WORK INSTRUCTION A => According to the passage on OpenAI's Stargate campaign, under what condition can OpenAI acquire up to 10% of AMD? Answer in one to three sentences.
WORK INSTRUCTION B => Resume the passage on OpenAI's Stargate campaign from the point where it stops.
━━━━━ READING TEXT
OpenAI's chips, datacenters and power fold into one coordinated campaign called Stargate that provides the physical backbone of AI. In the past three weeks, that campaign has gone into overdrive with several major deals: OpenAI and Nvidia have agreed to a framework for deploying 10 gigawatts of Nvidia systems, backed by a proposed $100 billion investment.

AMD will supply OpenAI with multiple generations of its Instinct GPUs under a 6-gigawatt deal. OpenAI can acquire up to 10% of AMD if certain deployment milestones are met.
━━━━━━━━━━
━━━━━ DATASET EXCERPTS
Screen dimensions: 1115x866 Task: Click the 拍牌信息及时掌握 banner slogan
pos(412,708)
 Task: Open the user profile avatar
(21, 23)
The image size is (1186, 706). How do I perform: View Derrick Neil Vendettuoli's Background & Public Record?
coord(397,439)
━━━━━━━━━━
━━━━━ DATASET EXCERPTS
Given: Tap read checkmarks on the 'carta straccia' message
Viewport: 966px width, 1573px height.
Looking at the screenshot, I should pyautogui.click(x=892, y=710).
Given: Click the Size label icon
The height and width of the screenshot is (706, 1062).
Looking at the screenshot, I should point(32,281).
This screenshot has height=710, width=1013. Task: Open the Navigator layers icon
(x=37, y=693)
━━━━━━━━━━
━━━━━ DATASET EXCERPTS
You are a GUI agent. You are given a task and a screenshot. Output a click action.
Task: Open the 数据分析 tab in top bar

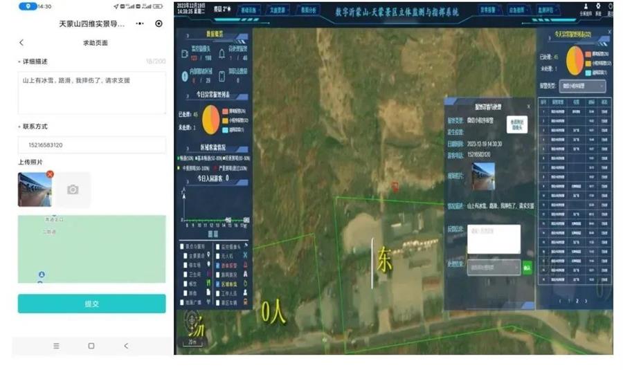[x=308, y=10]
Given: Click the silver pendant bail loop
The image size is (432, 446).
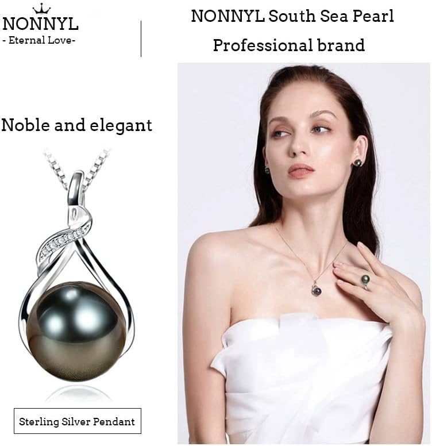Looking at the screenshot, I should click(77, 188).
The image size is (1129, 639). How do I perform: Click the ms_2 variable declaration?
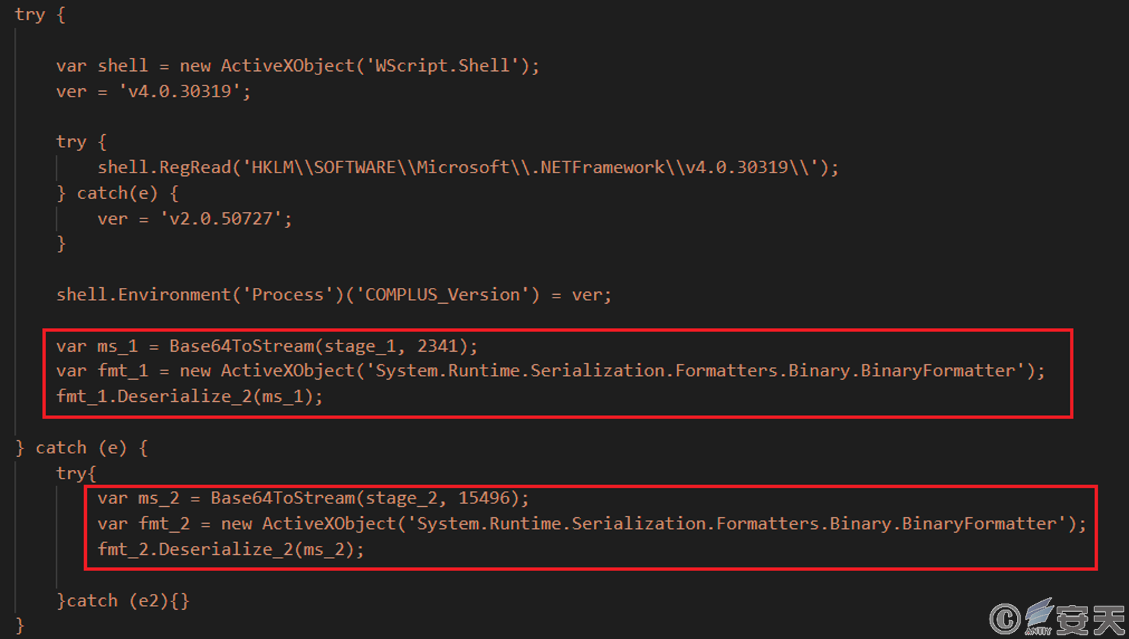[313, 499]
━━━━━━━━━━
WRITTEN RESPONSE A => OpenAI can acquire up to 10% of AMD if certain deployment milestones are met. This option is part of the 6-gigawatt deal under which AMD will supply OpenAI with multiple generations of its Instinct GPUs.

WRITTEN RESPONSE B =>
Broadcom's custom inference chips and racks are slated to begin deployment in late 2026, as part of Stargate's first 10‑gigawatt phase. Taken together, it is OpenAI's push to root the future of AI in infrastructure it can call its own. "We are able to think from etching the transistors all the way up to the token that comes out when you ask ChatGPT a question, and design the whole system," Altman said. "We can get huge efficiency gains, and that will lead to much better performance, faster models, cheaper models — all of that." Whether or not OpenAI can deliver on every promise, the scale and speed of Stargate is already reshaping the market, adding hundreds of billions in market cap for its partners, and establishing OpenAI as the de facto market leader in AI infrastructure. None of its rivals appears able to match the pace or ambition. And that perception alone is proving a powerful advantage.